● **SELECTED EXTRACT**
------
Just as an added twist the closer you get to an electron the bigger the charge - it depends on the energy scale. It was this that confused the early pioneers and led to infinities and the invention of renormalisation to tame it. The full understanding came with the work of Wilson he got a Nobel for:
https://en.wikipedia.org/wiki/Renormalization_group

Thanks
Bill
 
bhobba said:
Just as an added twist the closer you get to an electron the bigger the charge - it depends on the energy scale. It was this that confused the early pioneers and led to infinities and the invention of renormalisation to tame it. The full understanding came with the work of Wilson he got a Nobel for:
https://en.wikipedia.org/wiki/Renormalization_group

Thanks
Bill
Hello bhobba. This has confused me. Should we take your first sentence literally? As I understand (understood) it, an electron has a charge which I thought was considered to be a fundamental constant. But in your first sentence you seem to be suggesting its charge is not a constant but somehow increases as something gets closer to it. Does that really happen?
------
● **MATERIAL PROVIDED**

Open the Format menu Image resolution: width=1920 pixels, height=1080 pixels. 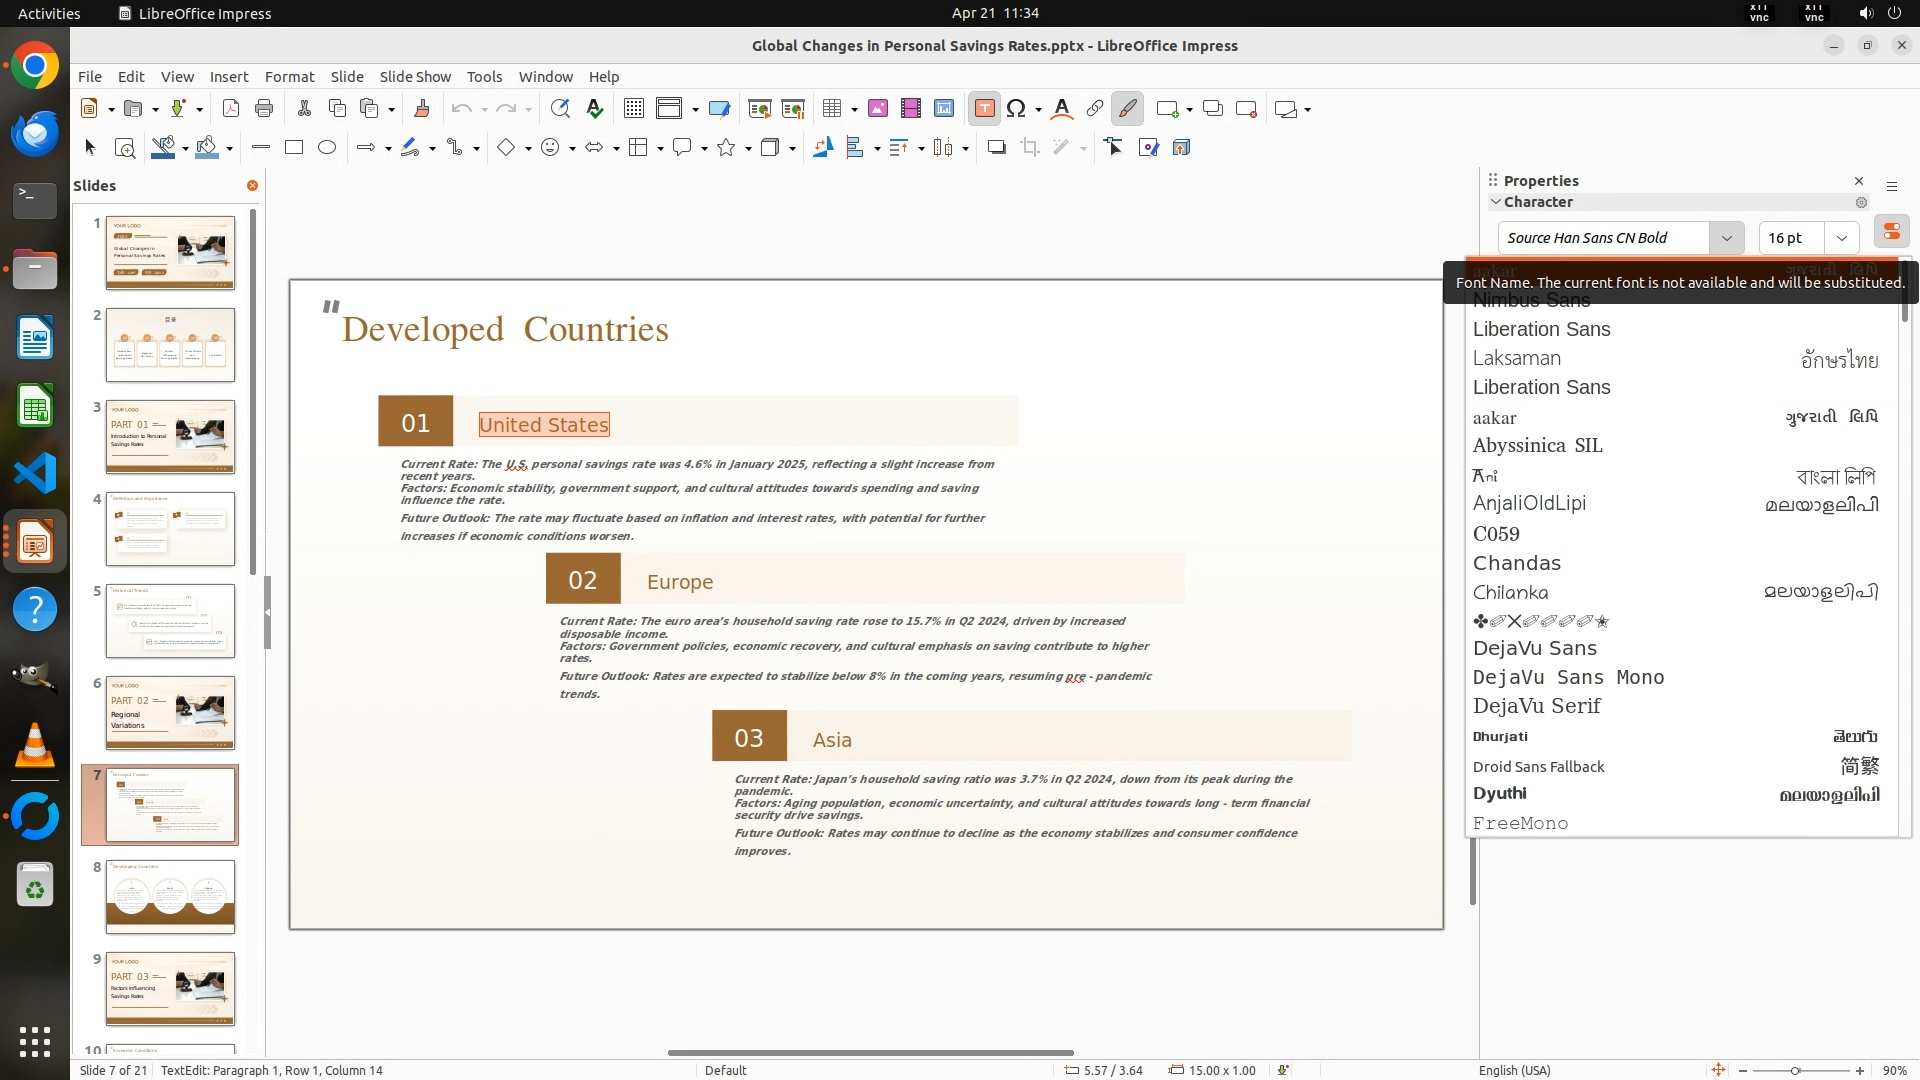point(289,77)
------
● **BRIEF A**
Please list every distinct personal name or username that appears in the forum thread on electron charge above the data, giving each only once.
● **BRIEF B**
Pick up the forum thread on electron charge from the point where it stops.

● **TASK ANSWER A**
bhobba, Bill, Wilson

● **TASK ANSWER B**
I have looked at the wiki article and have also searched elsewhere but am still none the wiser. Would you be able to clarify the matter please? Thank you.
 
Dadface said:
As I understand (understood) it, an electron has a charge which I thought was considered to be a fundamental constant.
There is a constant, and both classically and (with some corners being cut) in non-relativistic quantum mechanics an electron is an idealized point particle with charge equal to that constant; it's the field strength that becomes infinite as you move arbitrarily close to the electron. It gets much messier in quantum electrodynamics, and that's what Bhobba is talking about.

I'm not sure that a B-level thread is the right place to carry on this discussion; we've already come close to hijacking the original thread.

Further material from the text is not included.